■ **Work required**: As the answer, set down the lines below from the one containing "Given: Click the blue step 1 number badge" through the one containing "This screenshot has height=645, width=1024.", exactly and inclusively, and no others.

++++ Data under study ++++

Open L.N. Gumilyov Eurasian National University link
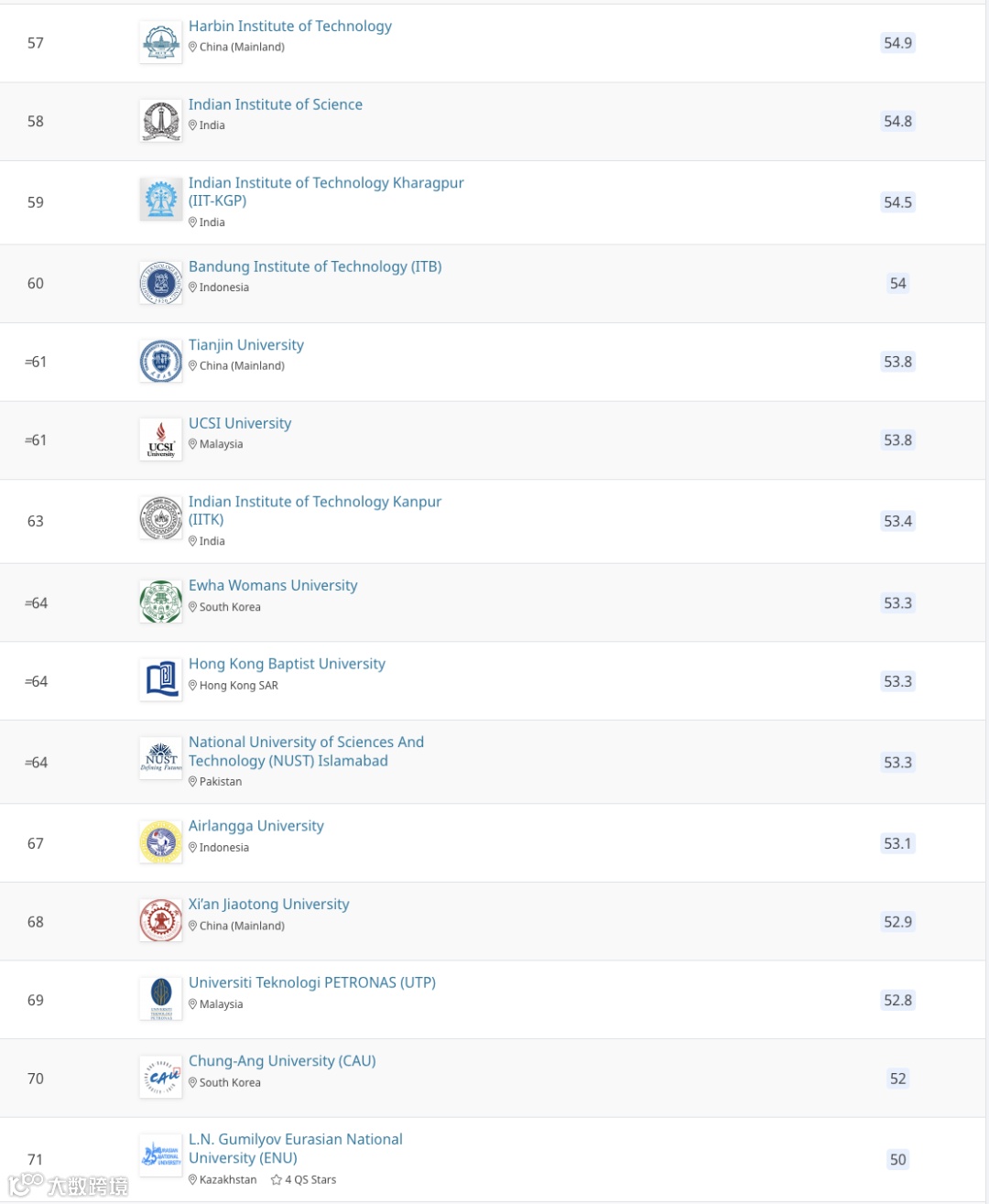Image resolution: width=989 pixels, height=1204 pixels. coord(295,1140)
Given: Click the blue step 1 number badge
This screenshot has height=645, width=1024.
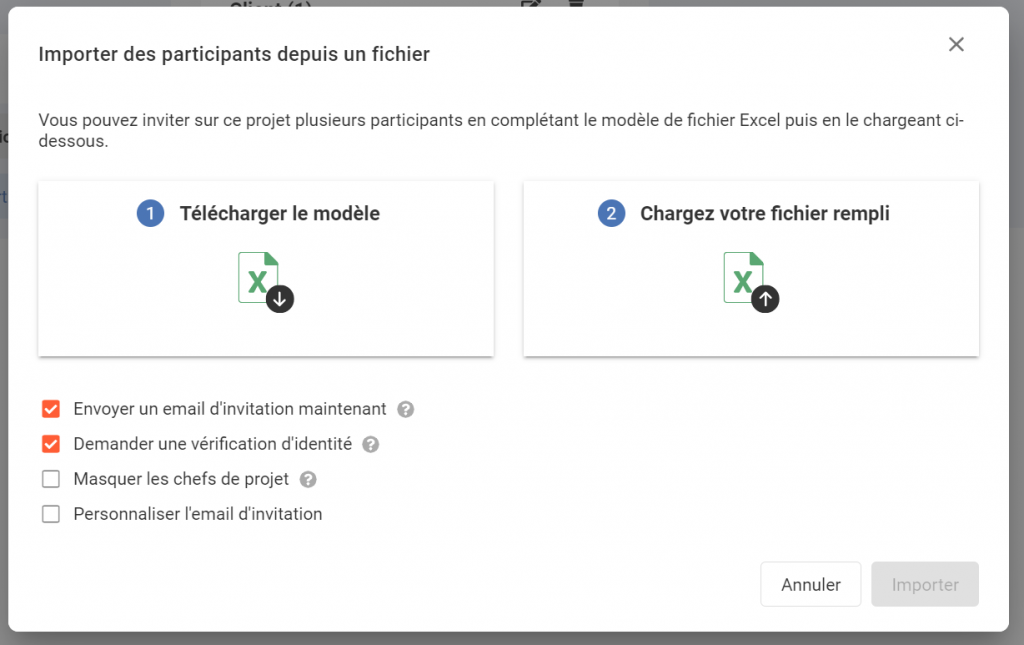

++++
++++ Data under study ++++

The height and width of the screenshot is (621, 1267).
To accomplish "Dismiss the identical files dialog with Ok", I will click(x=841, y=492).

++++
++++ Data under study ++++

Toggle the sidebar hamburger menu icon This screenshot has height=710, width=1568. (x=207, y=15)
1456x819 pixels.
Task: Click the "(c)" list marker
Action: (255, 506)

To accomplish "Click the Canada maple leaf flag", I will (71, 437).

++++

■ **Answer box**:
Given: Click the blue step 1 number badge
This screenshot has height=645, width=1024.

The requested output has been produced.